An EU source said whether finance ministers of the 19-nation currency bloc, who rejected such ideas at a meeting on Monday, accept the request as a basis to resume negotiations will depend on how it is formulated.
Hardline German Finance Minister Wolfgang Schaeuble poured scorn on the Greek gambit, telling broadcaster ZDF on Tuesday evening: "It's not about extending a credit program but about whether this bailout program will be fulfilled, yes or no."
However, German Economy Minister Sigmar Gabriel, leader of the Social Democratic junior partners in conservative Chancellor Angela Merkel's coalition, welcomed what he called the signal from the Greek government that it was ready to negotiate.
With the current bailout deal with the euro zone due to expire on Feb. 28, Tsipras said talks were at a crucial stage and his demands for an end to austerity were winning support.
"There were protests across Europe supporting the moves made by Greece and we have managed for the first time through contacts with foreign leaders to create a positive stance on our requests," he said at a televised meeting with President Karolos Papoulias.
EU officials said intensive consultations were under way between Athens, the Eurogroup and the European Commission, with Italy and France also involved in the search for a compromise.
Germany and other euro zone countries were standing firm on their insistence that there can be no roll-back of reforms already implemented under the bailout and that Greece will have to repay all it has borrowed, they said.
European stocks rose to multi-year highs on Wednesday amid rising optimism that a Greek debt deal would be reached by the end of the week. Greek government bond yields fell sharply and Spanish, Portuguese and Italian yields also fell as fears of contagion to other peripheral euro zone countries eased.

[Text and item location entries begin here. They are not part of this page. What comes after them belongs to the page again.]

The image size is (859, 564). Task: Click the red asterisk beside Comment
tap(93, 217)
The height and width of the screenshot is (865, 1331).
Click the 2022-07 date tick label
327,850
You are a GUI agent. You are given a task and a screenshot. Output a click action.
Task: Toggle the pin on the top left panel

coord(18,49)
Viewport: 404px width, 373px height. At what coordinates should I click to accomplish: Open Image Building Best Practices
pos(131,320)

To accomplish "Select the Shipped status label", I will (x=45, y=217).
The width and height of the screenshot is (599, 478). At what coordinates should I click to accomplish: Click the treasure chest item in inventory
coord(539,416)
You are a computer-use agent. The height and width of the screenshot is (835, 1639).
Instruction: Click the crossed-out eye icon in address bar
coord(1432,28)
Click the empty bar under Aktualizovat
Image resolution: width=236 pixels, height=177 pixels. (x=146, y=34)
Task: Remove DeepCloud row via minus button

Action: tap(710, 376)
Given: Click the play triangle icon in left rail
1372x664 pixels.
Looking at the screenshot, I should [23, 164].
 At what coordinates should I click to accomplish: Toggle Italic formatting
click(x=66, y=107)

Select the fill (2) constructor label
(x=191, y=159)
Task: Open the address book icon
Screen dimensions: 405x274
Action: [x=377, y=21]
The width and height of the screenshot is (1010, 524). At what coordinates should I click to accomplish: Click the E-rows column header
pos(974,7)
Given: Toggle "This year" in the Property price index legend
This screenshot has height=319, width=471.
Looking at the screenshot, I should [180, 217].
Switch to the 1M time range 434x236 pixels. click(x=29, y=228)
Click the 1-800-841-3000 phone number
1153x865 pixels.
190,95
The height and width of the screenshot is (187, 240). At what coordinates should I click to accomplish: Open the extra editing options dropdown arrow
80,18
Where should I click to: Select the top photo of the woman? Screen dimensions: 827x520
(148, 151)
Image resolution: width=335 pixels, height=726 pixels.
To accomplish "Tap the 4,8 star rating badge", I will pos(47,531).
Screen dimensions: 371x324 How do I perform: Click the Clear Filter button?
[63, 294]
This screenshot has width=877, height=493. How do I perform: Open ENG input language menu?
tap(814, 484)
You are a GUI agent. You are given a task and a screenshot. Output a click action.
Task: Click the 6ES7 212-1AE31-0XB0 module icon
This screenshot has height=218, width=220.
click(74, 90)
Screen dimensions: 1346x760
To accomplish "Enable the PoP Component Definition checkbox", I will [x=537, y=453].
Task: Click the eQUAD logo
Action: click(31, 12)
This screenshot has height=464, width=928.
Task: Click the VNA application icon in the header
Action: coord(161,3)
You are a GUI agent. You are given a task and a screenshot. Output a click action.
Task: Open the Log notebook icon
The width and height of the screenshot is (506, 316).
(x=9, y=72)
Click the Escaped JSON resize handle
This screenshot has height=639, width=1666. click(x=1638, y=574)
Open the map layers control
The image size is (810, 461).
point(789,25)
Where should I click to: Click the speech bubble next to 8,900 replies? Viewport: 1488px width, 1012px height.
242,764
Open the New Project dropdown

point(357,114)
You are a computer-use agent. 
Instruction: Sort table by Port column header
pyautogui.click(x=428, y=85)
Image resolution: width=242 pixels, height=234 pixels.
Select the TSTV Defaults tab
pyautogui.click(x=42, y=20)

Government spokesman Gabriel Sakellaridis initially said Athens would send a formal application on Wednesday, but a government official later said it would be submitted on Thursday morning.
"We will not back down on certain points that we consider red lines. The (bailout) memorandum died on Jan. 25," Sakellaridis told Antenna TV.
That was the day Greek voters elected a government led by Tsipras's hard left Syriza party, which had promised to scrap the 240 billion euro bailout, reverse austerity measures and end cooperation with the hated "troika" of inspectors from the Commission, the European Central Bank and the IMF.
ECB REVIEWS LENDING
The ECB's governing council will meet later on Wednesday (10:00 a.m. EST) in Frankfurt to decide whether to continue and possibly increase emergency lending assistance to Greece's banks, plagued by deposit withdrawals.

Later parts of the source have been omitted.